Many in the supercomputing community want programming to be made easier, but the fundamental issue is far more complex than that, says Andrew Jones.
Most people agree that programming parallel computers is hard, especially if performance at scale is required — that is, if it involves a large number of processors. So it is hardly surprising that the question of how to make programming supercomputers easier is a popular topic at high-performance computing (HPC) conferences.
It is unarguable that parallel programming skills must become more common for two reasons. First, parallel hardware — whether multicore processors or graphical process units — is here for the foreseeable future. Secondly, wider use of HPC is critically important to scientific and industrial advancement. I define HPC as computing at a performance level substantially beyond a typical individual workstation.
But a supercomputer is not just a fast laptop, and we must stop trying to treat it like one. In an attempt to press this point during a panel discussion session at a conference recently, I tried an analogy. Analogies can be both powerful and full of holes — especially those made up on the spot. My colleagues on the panel were kind enough to point out the holes.
This is what I said: with a few weeks' training, it is possible to drive a car effectively, without having any significant knowledge of the science or engineering of how it works. With many months of training, followed by on-the-job experience and a fair understanding of how it works, it is possible to fly a plane safely. Driving a space shuttle requires many years of training and a deep understanding of most of its systems and underpinning science.
The analogy to HPC is thus: it should be possible to program and use individual scale HPC with minimum training and only the most basic understanding of how it works. The invasion of multicore processors has made this harder, but we must look for tools and technologies to swing personal HPC back to simplicity for the programmer and user.
Programmers, or pilots, of larger HPC systems should be expected to have a reasonable level of understanding of HPC technology, and accept that more indepth training and expertise will be required to use them effectively. Users — passengers — should still see simplicity. Clearly, technology has a role to play in making the HPC-at-scale easier for the programmer, but simple is a goal too far.
The largest supercomputers in leadership-class facilities should quite rightly be programmed by experts with a deep understanding of the architecture and engineering involved, and how to make them perform well. It is reasonable that access to a rare and expensive facility — a shuttle or leadership supercomputer — requires extra effort by the user in return for the advantage that leading-edge computing capability gives them.
I have also pursued this philosophy by arguing that while 'personal supercomputers' can be looked on as fast laptops, the essence of leadership supercomputers is that they are not computers as such. They are scientific instruments of discovery — or strategic business facilities — that just happen to be made from computer technology.
Like other leading scientific facilities, expertise in the facility itself should rightly be expected as a normal part of getting the best results from the facility.
Clearly, even the HPC experts who program the most powerful supercomputers will seek easier programming methods and tools, but the balance still lies with expertise, experience and performance — not with programming simplicity for non-HPC experts.
The tools, technologies and supporting software ecosystem for HPC experts who program leadership supercomputers are different to those required if non-HPC-specialists were the programmers.
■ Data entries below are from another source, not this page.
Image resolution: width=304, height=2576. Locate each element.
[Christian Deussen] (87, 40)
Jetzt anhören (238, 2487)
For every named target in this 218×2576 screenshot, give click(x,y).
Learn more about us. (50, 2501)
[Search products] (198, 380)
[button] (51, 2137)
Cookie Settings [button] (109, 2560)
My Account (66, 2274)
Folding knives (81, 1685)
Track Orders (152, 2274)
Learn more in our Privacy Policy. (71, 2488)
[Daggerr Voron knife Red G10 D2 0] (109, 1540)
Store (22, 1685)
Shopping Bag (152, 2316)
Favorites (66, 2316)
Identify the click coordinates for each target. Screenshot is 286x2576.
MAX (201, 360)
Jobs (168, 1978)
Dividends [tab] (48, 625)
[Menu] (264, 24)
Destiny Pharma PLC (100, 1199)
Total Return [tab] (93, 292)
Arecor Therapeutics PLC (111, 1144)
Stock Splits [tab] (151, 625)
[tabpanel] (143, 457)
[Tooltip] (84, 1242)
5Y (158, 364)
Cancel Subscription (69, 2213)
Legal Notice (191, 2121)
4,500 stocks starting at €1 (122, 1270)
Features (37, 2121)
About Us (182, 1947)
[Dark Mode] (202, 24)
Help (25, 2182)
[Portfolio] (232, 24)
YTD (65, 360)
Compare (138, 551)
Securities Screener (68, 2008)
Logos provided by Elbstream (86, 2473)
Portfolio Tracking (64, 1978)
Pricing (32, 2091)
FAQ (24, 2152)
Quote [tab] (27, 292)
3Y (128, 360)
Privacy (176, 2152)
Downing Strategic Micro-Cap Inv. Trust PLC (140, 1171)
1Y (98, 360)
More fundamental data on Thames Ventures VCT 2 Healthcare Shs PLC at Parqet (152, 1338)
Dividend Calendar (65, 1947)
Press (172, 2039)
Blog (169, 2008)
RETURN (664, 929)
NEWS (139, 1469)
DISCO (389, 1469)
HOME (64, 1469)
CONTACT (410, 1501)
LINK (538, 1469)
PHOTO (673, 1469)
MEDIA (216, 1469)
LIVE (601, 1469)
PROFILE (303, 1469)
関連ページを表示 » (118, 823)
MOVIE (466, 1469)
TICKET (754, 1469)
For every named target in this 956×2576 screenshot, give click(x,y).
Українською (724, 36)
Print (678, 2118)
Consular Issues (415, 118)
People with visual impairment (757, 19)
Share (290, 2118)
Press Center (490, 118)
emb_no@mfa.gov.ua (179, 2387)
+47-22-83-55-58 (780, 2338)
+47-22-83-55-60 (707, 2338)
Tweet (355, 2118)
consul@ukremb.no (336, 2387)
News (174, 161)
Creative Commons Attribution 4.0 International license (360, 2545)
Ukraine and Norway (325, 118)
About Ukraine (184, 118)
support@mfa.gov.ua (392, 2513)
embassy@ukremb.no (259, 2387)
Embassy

Recognising this difference could enable the HPC community to focus on creating the right tools needed for each class of programmer — small to mid-scale and leading-edge.
To reiterate, for personal or medium-scale HPC, where the supercomputer is simply a tool rather than a specialist facility, we must work towards more accessible and powerful programming for non-specialists. But at the leading edge, the need for an in-depth understanding of the facility should not be seen as a bad thing.
Other leading scientific or industrial facilities expect specialist expertise — such as that found in, say, signal processing, wind tunnel engineering or cryogenics — as a fundamental part of the team, along with end-users or scientists. So why not supercomputers?
Rather than the analogy of trying to make the radio telescope simple to use for the astronomer to employ without the need for any understanding of signal processing on the team, why not accept HPC programming experts as an essential part of any science team trying to use leadership supercomputers?
As vice-president of HPC at the Numerical Algorithms Group, Andrew Jones leads the company's HPC services and consulting business, providing expertise in parallel, scalable and robust software development. Jones is well known in the supercomputing community. He is a former head of HPC at the University of Manchester and has more than 10 years' experience in HPC as an end user.